As pessoas, cada vez mais, escolhem principalmente por conveniência.
Povo do Software Livre e de entidades como a EFF precisam oferecer essas soluções de forma fofolete e bem atraente.
Oferecer as vantagens(liberdade, proteção, segurança, etc) como qualidades “escondidas”.
Infelizmente poucos escolhem com critério.
Por que a EFF usa Mac hein?
Boa parte dos defensores da privacidade usam Mac e não param de falar sobre “software livre”, “ferramentas livres”…
Não vejo EFF, Creative Commons, Wikimedia e outras instituições sendo tão radicais como FSF, todas essas também deveriam ser.
Todos os seus “líderes” só aparecem com o logo da Maçã estampado nas palestras: Lawrence Lessig, Jimmy Walles… e ainda tem contas no Google+ e Facebook.
Todos os seus “líderes” só aparecem com o logo da Maçã estampado nas palestras: Lawrence Lessig, Jimmy Walles… e ainda tem contas no Google+ e Facebook.
Existe um equilíbrio pessoal entre o que você consegue manter, pragmaticamente, realizável dentro da sua ideologia no “mundo real” e o que prega que seja feito. Isso varia de pessoa pra pessoa. Talvez essas pessoas não tenham habilidades técnicas suficientes para, por exemplo, usar somente software livre, especialmente no que concerne ao sistema operacional.
Se bem que o Jimmy Wales nem mesmo prega isso…
Sou mais pragmático ainda, uso Windows.
Eu não vejo lógica em possuir conta no Google, Facebook ou qualquer outro site centralizador e ainda falar mal desses. Um dos únicos que conheço que faz tudo que todas as instituições dizem ser o certo é o famoso RMS (“o radical e louco”).
Eles mesmo não praticam o que falam. É puro discurso para criar eventos e palestras de “como empresas do mal estão de olho em você”.
ìcaro
Por falar em radical: ‘É puro discurso para criar eventos e palestras de “como empresas do mal estão de olho em você”.’
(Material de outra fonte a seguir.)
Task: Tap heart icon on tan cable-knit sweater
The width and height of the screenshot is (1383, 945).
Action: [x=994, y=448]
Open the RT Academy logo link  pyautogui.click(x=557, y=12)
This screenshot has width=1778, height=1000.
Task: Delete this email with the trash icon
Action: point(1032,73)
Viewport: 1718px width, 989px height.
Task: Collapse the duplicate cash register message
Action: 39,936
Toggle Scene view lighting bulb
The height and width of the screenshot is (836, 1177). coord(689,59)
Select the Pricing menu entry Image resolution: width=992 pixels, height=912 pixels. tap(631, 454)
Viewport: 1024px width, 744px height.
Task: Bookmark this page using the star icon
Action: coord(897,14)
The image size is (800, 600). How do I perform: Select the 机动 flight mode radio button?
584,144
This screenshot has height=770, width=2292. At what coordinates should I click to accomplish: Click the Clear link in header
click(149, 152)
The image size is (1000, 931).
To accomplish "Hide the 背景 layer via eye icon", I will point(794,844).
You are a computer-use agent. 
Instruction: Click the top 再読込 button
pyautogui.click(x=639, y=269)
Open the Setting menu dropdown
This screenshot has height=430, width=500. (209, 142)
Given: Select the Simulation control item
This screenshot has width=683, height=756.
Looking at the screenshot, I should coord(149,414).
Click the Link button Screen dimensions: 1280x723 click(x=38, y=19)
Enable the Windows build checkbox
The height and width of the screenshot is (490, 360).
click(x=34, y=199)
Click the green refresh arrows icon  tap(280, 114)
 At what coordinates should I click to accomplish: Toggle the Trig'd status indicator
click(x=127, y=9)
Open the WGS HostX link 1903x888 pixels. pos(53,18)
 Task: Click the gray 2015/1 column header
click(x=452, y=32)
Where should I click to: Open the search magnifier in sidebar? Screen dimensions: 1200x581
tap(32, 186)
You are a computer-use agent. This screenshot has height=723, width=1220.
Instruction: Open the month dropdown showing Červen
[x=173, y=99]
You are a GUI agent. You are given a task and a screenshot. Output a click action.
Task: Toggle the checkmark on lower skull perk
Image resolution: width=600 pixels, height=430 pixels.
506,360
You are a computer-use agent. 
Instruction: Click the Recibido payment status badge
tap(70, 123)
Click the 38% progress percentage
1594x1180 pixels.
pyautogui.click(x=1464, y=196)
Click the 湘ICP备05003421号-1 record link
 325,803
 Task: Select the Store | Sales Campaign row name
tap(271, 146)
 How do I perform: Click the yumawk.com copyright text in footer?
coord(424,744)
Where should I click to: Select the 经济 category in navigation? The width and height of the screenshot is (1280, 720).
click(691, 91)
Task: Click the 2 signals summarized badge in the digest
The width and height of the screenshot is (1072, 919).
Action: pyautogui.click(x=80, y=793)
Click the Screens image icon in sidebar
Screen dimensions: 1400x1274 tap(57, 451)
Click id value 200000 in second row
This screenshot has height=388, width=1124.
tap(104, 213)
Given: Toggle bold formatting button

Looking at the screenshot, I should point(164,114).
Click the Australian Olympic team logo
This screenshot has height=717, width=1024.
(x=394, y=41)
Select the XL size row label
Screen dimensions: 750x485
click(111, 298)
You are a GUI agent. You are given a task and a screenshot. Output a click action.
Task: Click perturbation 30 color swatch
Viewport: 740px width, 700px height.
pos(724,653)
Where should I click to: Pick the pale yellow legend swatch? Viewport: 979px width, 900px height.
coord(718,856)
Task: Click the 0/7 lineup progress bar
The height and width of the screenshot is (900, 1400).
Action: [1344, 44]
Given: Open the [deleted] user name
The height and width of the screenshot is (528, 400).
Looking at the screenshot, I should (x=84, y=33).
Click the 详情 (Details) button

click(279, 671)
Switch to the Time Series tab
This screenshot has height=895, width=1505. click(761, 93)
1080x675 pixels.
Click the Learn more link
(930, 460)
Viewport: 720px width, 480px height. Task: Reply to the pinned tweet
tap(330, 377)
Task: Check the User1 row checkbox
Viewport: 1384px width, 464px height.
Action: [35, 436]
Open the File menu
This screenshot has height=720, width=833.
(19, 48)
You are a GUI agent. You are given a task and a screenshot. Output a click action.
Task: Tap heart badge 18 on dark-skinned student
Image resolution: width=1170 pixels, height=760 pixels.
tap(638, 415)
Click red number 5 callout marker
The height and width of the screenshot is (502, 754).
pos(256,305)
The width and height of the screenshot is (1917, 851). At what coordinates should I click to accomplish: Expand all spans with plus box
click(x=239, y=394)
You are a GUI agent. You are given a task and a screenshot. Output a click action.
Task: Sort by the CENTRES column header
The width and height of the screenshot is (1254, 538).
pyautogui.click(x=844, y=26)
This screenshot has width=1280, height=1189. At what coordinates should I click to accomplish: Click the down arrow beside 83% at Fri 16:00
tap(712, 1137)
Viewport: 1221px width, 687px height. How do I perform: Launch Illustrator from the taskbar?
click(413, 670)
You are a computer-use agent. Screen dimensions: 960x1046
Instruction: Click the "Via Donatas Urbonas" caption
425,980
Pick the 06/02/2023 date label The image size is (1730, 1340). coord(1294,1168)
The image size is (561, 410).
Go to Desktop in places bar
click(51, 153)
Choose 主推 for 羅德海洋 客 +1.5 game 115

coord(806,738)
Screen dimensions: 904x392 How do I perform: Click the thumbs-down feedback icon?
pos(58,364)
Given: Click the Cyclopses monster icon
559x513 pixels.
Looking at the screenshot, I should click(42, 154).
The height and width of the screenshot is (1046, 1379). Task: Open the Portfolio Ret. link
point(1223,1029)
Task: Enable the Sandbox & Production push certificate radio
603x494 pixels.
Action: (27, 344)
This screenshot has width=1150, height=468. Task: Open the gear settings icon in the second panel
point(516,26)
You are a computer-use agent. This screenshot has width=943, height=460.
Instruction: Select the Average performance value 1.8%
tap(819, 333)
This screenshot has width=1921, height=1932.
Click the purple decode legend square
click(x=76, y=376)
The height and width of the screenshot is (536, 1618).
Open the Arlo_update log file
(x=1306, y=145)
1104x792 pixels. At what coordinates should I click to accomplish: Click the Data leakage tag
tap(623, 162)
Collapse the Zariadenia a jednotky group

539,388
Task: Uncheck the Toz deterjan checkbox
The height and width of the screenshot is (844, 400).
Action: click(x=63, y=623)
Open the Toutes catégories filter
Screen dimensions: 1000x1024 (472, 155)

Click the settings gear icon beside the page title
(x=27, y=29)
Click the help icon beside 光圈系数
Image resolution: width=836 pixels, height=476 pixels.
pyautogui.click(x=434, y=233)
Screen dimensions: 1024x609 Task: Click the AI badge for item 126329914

Rede social é uma das armadilhas mais brabas que tem justamente porque é difícil escapar. Porque afinal de contas, deixa de participar da vida dos amigos.
E nesse ponto dá sim para conciliar discurso e prática. Usa a própria ferramenta para divulgar o que tem de ruim. E não seja um dos bobos que descreve tudo que acontece em sua vida.
@Renato
Meus pêsames para você e seu pragmatismo bovino.